**** DATA TO USE ****

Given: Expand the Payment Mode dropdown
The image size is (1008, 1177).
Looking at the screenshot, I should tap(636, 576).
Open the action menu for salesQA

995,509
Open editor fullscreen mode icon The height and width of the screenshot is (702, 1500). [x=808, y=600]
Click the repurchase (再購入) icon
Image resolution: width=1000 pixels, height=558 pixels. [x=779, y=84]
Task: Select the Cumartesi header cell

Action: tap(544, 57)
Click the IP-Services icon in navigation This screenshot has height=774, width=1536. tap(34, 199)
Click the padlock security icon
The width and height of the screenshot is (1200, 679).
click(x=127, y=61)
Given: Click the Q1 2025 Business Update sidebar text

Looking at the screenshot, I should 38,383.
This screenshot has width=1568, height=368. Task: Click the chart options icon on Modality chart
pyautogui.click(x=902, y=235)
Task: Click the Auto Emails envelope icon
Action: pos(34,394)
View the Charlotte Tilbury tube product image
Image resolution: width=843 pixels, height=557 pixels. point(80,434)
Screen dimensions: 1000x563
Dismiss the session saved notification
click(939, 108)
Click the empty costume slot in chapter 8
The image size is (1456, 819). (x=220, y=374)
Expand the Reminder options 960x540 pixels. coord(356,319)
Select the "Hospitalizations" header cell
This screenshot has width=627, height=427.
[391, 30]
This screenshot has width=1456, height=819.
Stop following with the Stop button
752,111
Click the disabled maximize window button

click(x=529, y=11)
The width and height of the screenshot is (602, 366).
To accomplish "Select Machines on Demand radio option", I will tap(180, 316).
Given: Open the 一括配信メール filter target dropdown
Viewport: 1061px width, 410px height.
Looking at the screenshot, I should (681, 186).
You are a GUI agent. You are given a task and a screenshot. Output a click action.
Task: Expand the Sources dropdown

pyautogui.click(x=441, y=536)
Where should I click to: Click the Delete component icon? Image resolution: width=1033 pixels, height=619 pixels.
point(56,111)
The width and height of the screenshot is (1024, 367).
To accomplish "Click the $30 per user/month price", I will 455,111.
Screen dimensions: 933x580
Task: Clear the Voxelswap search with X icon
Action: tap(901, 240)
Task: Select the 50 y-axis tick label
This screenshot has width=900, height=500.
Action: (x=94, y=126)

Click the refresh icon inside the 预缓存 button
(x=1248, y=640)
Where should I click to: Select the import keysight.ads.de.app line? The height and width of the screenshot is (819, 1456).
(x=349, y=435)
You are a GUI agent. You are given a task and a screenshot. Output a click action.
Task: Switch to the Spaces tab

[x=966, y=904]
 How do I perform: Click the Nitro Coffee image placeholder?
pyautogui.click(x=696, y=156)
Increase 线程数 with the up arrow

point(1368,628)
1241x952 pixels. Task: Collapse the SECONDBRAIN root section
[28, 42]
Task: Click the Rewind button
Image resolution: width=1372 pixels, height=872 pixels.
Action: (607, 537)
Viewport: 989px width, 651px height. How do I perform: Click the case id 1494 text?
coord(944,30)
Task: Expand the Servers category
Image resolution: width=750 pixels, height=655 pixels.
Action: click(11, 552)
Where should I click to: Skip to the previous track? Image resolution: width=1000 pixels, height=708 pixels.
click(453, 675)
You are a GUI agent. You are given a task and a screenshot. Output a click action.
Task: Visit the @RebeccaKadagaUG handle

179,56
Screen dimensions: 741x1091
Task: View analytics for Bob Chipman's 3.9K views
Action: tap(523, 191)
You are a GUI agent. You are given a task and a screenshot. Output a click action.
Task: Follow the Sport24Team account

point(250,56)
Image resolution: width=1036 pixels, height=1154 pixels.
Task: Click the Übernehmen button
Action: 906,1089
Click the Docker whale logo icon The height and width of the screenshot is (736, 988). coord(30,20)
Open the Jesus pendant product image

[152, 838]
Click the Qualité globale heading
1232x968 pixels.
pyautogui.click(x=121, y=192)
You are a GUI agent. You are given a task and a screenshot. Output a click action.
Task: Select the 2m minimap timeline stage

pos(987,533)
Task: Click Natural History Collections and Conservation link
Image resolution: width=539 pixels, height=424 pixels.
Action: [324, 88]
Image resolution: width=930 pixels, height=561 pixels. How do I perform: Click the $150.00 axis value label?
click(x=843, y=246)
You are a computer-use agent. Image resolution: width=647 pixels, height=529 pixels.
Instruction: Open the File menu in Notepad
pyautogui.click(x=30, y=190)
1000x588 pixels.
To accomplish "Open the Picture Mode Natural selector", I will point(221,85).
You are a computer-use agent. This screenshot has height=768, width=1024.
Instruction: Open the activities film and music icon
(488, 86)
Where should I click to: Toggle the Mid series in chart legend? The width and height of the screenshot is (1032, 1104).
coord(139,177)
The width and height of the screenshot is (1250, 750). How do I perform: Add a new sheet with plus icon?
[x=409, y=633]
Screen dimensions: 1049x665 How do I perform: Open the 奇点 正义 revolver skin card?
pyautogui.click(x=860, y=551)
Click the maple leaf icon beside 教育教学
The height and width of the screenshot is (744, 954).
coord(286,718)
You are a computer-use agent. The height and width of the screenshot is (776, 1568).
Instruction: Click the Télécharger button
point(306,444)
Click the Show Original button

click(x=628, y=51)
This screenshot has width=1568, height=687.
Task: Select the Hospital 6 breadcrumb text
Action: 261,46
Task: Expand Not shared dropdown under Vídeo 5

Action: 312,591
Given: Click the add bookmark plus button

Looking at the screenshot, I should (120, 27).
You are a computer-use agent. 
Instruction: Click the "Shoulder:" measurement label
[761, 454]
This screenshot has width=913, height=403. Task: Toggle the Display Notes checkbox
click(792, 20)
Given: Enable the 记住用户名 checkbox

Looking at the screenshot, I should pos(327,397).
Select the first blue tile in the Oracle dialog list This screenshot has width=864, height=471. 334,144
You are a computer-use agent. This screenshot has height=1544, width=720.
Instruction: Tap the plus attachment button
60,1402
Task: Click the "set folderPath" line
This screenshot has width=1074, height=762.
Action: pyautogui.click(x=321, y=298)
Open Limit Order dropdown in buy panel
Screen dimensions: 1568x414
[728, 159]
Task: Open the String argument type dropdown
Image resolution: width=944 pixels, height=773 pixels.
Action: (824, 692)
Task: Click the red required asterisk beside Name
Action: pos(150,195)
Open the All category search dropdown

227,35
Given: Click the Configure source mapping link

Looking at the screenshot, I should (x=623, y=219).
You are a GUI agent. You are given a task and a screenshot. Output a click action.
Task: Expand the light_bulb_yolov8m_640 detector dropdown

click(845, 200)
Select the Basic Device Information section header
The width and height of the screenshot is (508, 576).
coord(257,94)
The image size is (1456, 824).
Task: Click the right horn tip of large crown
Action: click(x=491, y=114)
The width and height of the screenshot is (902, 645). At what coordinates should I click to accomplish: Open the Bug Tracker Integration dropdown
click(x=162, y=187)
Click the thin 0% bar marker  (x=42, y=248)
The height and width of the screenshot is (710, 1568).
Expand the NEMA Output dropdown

****

Select all lines with the word "Natural" from the entries above.

Task: Click Natural History Collections and Conservation link
To accomplish "Open the Picture Mode Natural selector", I will point(221,85).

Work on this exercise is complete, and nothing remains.